DO YOU REMEMBER THE FIFTH OF NOVEMBER?
Two weeks later, some thoughts on the November Massacre and what follows:
1. Charlie Cook is right. The Democrats took a bad hit, but this wasn’t a Republican sweep. The undecideds broke the wrong way the last weekend, and the Republicans did a somewhat better job of turning out their base than is typical of an in-party in an off-year. Not the end of the world. Not a signal that basic strategies need to be changed.
2. The New Democrat line is that we need to be more moderate, and kowtow less to, e.g., the teachers’ unions. The Old Democrat line is that we need to be more true to our basic commitments, and kowtow less to various corporate special interests. I think they’re both right about the kowtowing, and both wrong that the correct policies are systematically in some direction labelled “center” or “left.” We ought to be for free trade, which counts as “center,” and for tough environmental laws, which counts as “left” (but for doing them in as much market-simulating fashion as practical, which counts as “center” again). The question is how to get our campaigns paid for without kowtowing, given that we spent all those years in power and never developed the gumption to insist on public financing of campaigns.
2. We got badly outspent. We usually get badly outspent. It was worse this year because Bush was willing and able to devote just about full-time to fundraising all fall. It will be worse from now on because the Republicans control everything at the national level, and will use those advantages to squeeze money from donors and intimidate potential donors to our side. Yes, that’s a felony. No, there’s nothing to be done about it. Since we’re now splitting the over-$100,000-income vote, it ought to be possible to get some substantial money from individuals, which would have the additional advantage of not leaving us in thrall to union and corporate interests. We want half a million people getting $50 a month charged to their credit cards. That would require a DNC chair other than McAuliffe. The best time to do this would have been right after Bush v. Gore, but I don’t think it’s impossible.
3. Bush’s decision to have the debate on war with Iraq in the fall was brilliant. It left the Democrats no good move.
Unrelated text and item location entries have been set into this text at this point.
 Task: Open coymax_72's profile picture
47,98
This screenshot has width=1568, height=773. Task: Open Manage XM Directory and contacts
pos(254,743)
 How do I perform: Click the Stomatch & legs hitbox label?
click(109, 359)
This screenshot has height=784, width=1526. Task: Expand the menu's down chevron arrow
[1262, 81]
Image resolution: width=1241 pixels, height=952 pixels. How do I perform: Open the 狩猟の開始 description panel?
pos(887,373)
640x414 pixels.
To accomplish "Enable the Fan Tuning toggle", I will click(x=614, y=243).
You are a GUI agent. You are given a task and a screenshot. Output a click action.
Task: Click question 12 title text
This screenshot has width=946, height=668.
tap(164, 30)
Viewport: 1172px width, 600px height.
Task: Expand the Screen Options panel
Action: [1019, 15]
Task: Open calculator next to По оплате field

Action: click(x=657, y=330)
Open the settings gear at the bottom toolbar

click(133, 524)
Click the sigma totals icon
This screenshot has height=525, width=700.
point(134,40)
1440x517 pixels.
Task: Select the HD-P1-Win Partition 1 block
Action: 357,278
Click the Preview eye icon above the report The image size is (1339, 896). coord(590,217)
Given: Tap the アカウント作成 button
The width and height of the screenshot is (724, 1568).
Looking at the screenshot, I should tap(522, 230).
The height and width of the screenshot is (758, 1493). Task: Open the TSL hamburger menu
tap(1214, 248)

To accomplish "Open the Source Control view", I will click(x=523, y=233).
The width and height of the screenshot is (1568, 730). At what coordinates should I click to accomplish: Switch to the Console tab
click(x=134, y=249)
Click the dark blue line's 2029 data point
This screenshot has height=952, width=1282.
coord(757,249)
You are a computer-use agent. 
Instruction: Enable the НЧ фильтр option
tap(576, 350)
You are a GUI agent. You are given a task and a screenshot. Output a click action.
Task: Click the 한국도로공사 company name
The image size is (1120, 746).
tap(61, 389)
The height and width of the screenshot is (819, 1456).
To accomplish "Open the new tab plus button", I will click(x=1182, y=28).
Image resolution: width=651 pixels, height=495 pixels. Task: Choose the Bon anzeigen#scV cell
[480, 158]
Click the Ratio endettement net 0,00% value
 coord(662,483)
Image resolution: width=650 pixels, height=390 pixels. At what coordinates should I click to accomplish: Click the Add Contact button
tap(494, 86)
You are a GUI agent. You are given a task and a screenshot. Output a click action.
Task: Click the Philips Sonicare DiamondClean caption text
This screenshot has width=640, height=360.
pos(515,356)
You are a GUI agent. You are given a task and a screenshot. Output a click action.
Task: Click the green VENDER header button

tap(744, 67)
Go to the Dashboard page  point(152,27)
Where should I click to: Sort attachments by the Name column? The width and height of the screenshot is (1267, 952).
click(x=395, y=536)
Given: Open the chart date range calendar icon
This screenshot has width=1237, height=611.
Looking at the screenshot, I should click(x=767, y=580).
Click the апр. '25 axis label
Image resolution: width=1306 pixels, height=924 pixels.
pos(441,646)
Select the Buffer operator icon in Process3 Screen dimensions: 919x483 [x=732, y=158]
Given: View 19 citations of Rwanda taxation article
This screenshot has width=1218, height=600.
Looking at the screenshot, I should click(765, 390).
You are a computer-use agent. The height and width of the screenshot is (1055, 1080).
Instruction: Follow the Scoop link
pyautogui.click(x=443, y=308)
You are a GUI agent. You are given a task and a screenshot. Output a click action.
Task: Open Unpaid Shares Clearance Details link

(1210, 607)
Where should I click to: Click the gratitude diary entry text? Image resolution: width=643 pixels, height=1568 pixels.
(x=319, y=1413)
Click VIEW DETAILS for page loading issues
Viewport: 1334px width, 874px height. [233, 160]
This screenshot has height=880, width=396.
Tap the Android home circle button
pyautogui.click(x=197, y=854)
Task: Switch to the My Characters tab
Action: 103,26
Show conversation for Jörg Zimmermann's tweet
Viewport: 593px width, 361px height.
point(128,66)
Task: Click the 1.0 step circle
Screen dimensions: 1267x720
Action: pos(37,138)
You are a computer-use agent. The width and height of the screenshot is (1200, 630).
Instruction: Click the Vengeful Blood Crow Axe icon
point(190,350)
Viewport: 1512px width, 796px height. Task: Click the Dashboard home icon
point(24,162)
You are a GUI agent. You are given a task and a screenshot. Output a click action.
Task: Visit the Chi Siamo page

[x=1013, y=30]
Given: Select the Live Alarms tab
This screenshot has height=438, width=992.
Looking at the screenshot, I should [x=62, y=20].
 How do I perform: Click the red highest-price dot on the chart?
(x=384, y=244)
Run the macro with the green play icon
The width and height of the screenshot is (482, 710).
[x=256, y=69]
4. How we got screwed on homeland security is harder to figure. Democrats asked for it, Bush resisted it, then Bush went for it as a way to avoid the issue of how the early warnings of 9-11 got missed, then Bush insisted on making the new department a patronage dump and had the Republicans in the Senate filibuster the bill because it didn’t contain that. But the voters were left with the impression that the Democrats were holding it up in defense of union interests.
5. The Fox News-right blogosphere-talk radio capacity to put out Republican spin is simply not matched on the Democratic side. I didn’t even know that John Poindexter — a convicted felon who beat the rap on a technicality — was being put in charge of an office to carry out domestic spying, until the election was over. And then I had to learn it from William Safire. Hard to see what to do about that.
6. Democrats are lousy at “I told you so.” Remember when all the Democrats wanted a civil-service airport screener workforce and the Republicans wanted to keep it in their beloved private sector? Well, we did it the Democratic way and everyone agrees the new folks are much more efficient and much more polite. But was that an issue in the campaign? If so, I must have missed it.
7. Fiscal responsibility ought to be a good issue. “Honest people pay their debts, and honorable countries do the same” is the key line. (Yes, I know that “paying off the debt” is really shorthand for getting ready to pay for the boomers’ retirement; but until we learn to make moral-sounding appeals with a straight face, we’re going to continue to get stomped.) That means we need a candidate who didn’t vote for the Bush tax cut, and that proposing to replace it with cuts for non-rich people is precisely the wrong thing to do. We should propose to replace it with a balanced budget and reduction of the national debt. We should argue that doing so will pay economic dividends in the form of lower long-term interest rates, but should keep repeating that debts have to be paid.
8. It looks as if the swing voters think that national security against the Islamist threat is an important issue. I’m only half-convinced that they’re right. But if that’s what they want to hear about, we should be prepared to talk about it, rather than being so obvious about wanting to get back to discussing Social Security. I’ve been saying for some time — as a policy opinion, not a political ploy — that our enemy is Saudi Arabia, not Iraq. Let’s have a bunch of votes in the new Senate on riders to various bills insisting that the Saudis start helping out against the terrorists or lose X, Y, and Z, with a provision that allows Bush to let them off the hook.
9. I will certainly put a “Re-Elect Gore” bumper sticker on my car, if he’s the nominee, but I doubt he’s a winner. How about Westley Clark? No, I don’t know what he’s for, either, but if he’s prepared to call himself a Democrat that will commit him to doing enough of the right things to make his election worthwhile.